Screenshot grounding data:

Segment Open

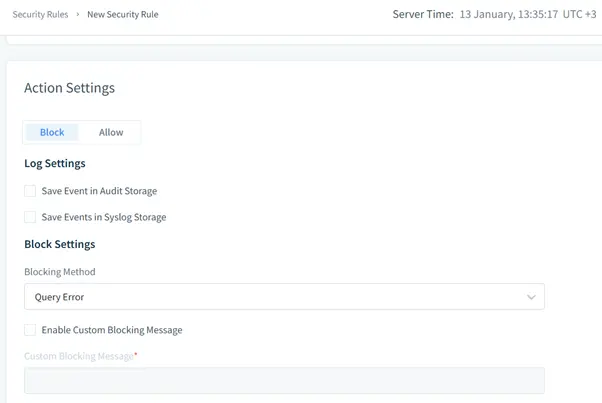
Task: Enable the Save Event in Audit Storage checkbox
Action: 30,191
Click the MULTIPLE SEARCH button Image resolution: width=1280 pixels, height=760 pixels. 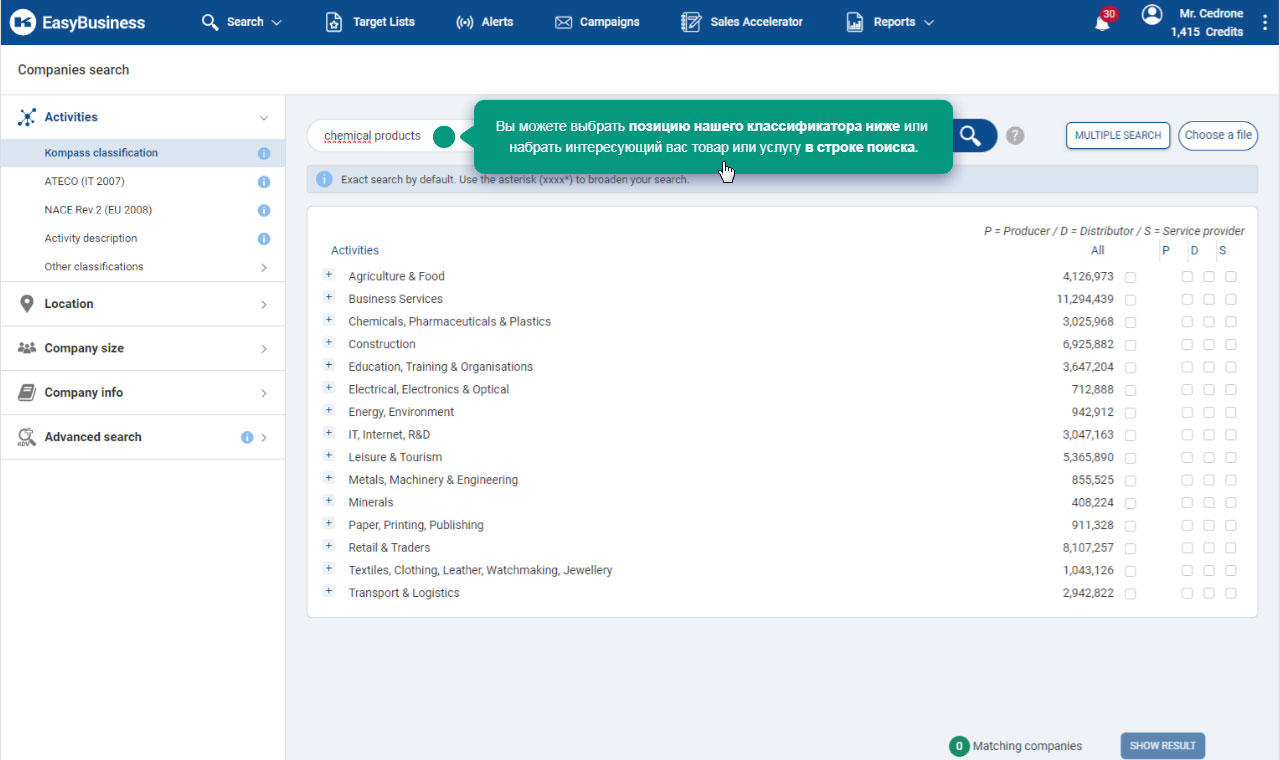point(1117,136)
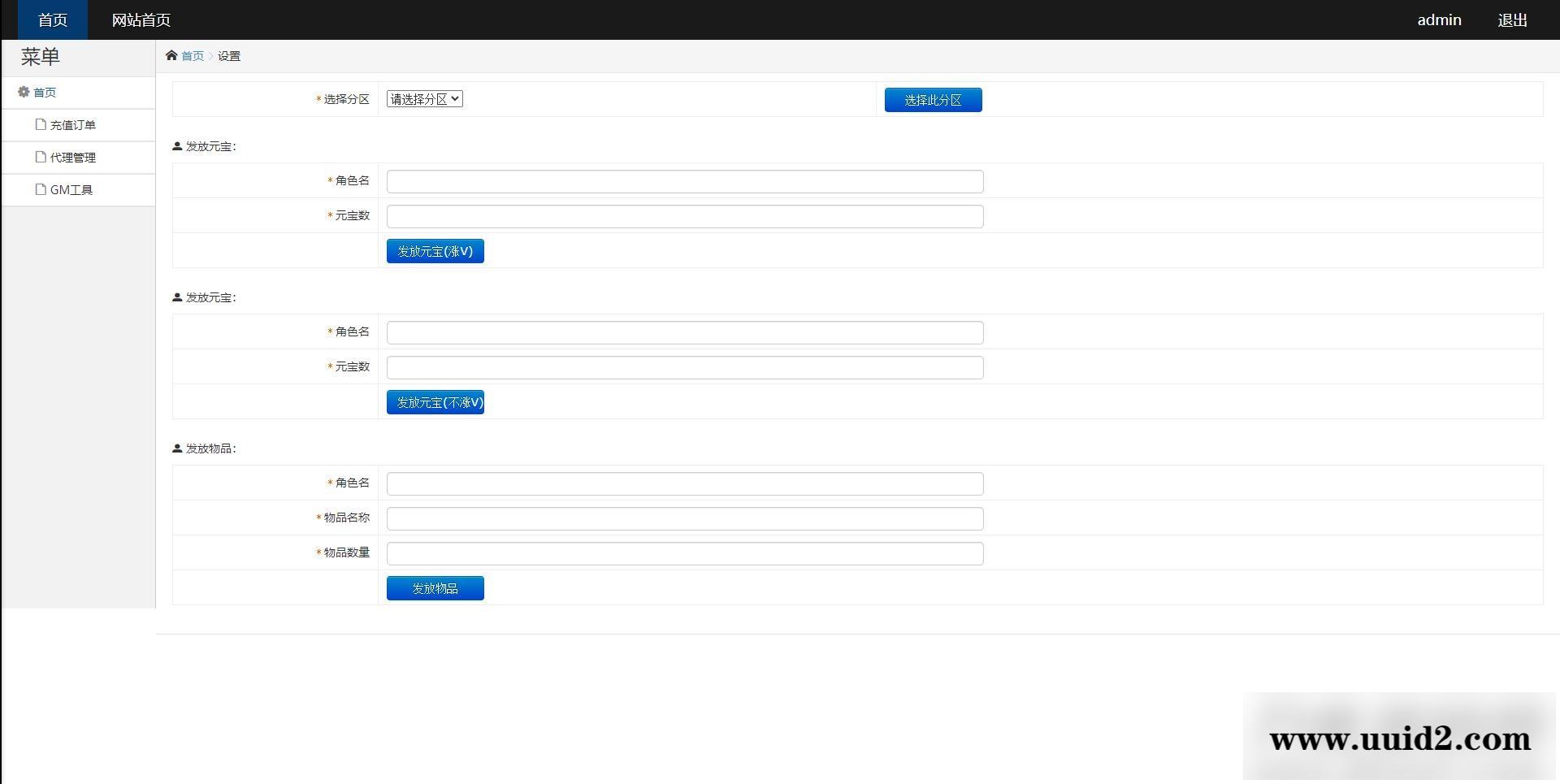This screenshot has width=1560, height=784.
Task: Click the 物品名称 input field
Action: point(684,518)
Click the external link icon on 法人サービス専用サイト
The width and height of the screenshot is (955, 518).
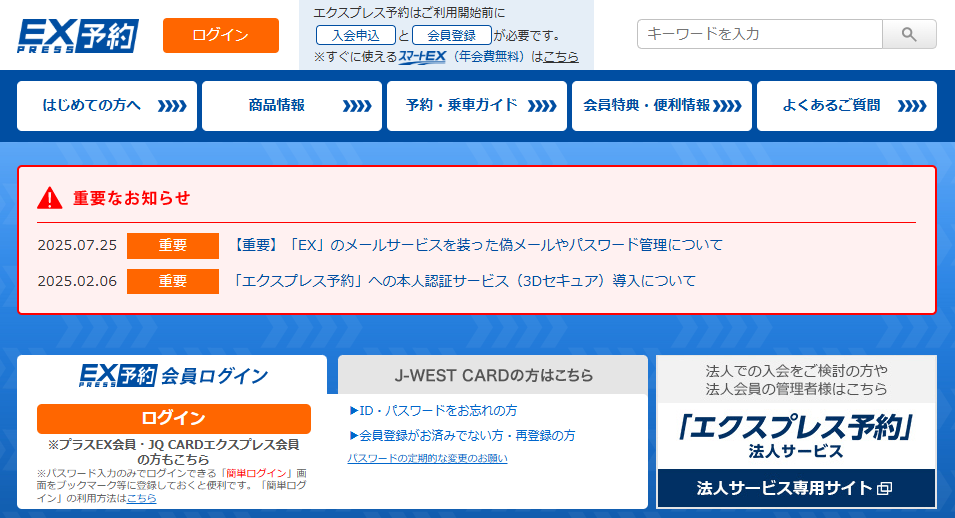tap(883, 489)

Segment Closed

- [TASK OBJECTIVE]
Word for word, give again the lines from the line with "The width and" through the end of the records above, with both ends included and the pictures left out.

- [TASK ANSWER]
The width and height of the screenshot is (955, 518).
tap(883, 489)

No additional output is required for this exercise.